Nuno Catarino, diretor financeiro, e Rui Costa, presidente do Benfica — Foto: Miguel Nunes
Nuno Catarino, diretor financeiro, e Rui Costa, presidente do Benfica — Foto: Miguel Nunes

Benfica nega direito de preferência sobre ações do 'Rei dos Frangos'

Águias divulgaram comunicado na sequência da venda das ações de José António dos Santos

O Benfica emitiu um comunicado para esclarecer que não detém qualquer direito de preferência na venda do lote de ações pertencente a José António dos Santos, empresário também conhecido como 'Rei dos Frangos'.

O esclarecimento surge na sequência da venda, por parte de José António dos Santos e do Grupo Valouro, de uma participação de 16,38% na Benfica SAD à Entrepreneur Equity Partners SPV V, um fundo de investimento norte-americano.
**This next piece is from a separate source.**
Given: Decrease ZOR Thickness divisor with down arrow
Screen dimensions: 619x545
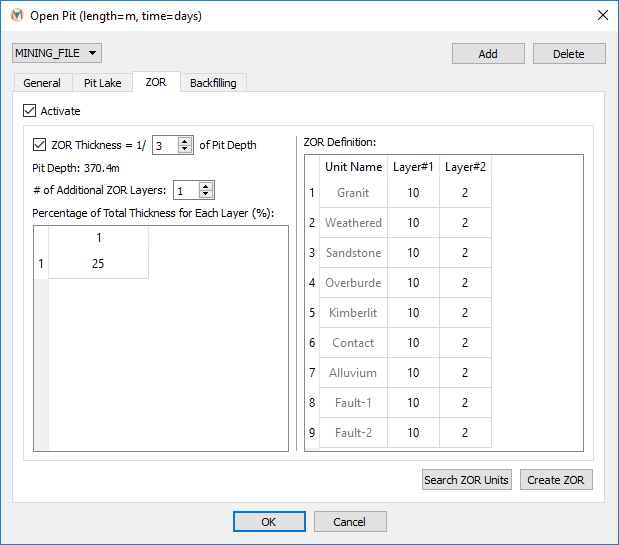Looking at the screenshot, I should 184,149.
A operação, comunicada no dia 27 de abril à Comissão do Mercado de Valores Mobiliários (CMVM), marca a saída do maior acionista individual da sociedade e reforça a presença de capital dos EUA na estrutura acionista do clube.

Na mesma nota, o clube da Luz informa que está a analisar «todos os contornos desta operação e os seus potenciais impactos», garantindo que qualquer decisão será tomada no «estrito respeito pelos interesses do clube e dos seus associados».

O Benfica conclui o comunicado prometendo que uma «posição definitiva será assumida em breve», em conformidade com os seus deveres e responsabilidades.

O contrato de compra e venda, celebrado a 23 de abril, envolve a alienação de um total de 3.767.400 ações da categoria B. Deste lote, 3.144.764 ações (13,67%) pertencem a José António dos Santos e à sua mulher, Maria Isabel Gomes dos Santos, enquanto as restantes 622.636 ações (2,71%) são detidas pelo Grupo Valouro.

A concretização do negócio, esperada até ao final de julho, está dependente de uma condição estatutária: a aprovação da transmissão das ações em assembleia geral da SAD dos encarnados.

Segundo a agência Bloomberg, a operação terá sido fechada por um valor significativamente acima do preço de mercado. O acordo aponta para um intervalo entre 10 e 11 euros por ação, representando um prémio de cerca de 70 por cento face à cotação de 6,46 euros registada no dia anterior à transação, o que representa um montante global de aproximadamente 40 milhões de euros.

A consumar-se esta mudança, o capital norte-americano passará a controlar mais de 21% da Benfica SAD, somando-se esta participação à da Lenore Sports Partners, que adquiriu 5,24% em junho do ano passado. O clube mantém-se como acionista maioritário, com 66,98% do capital.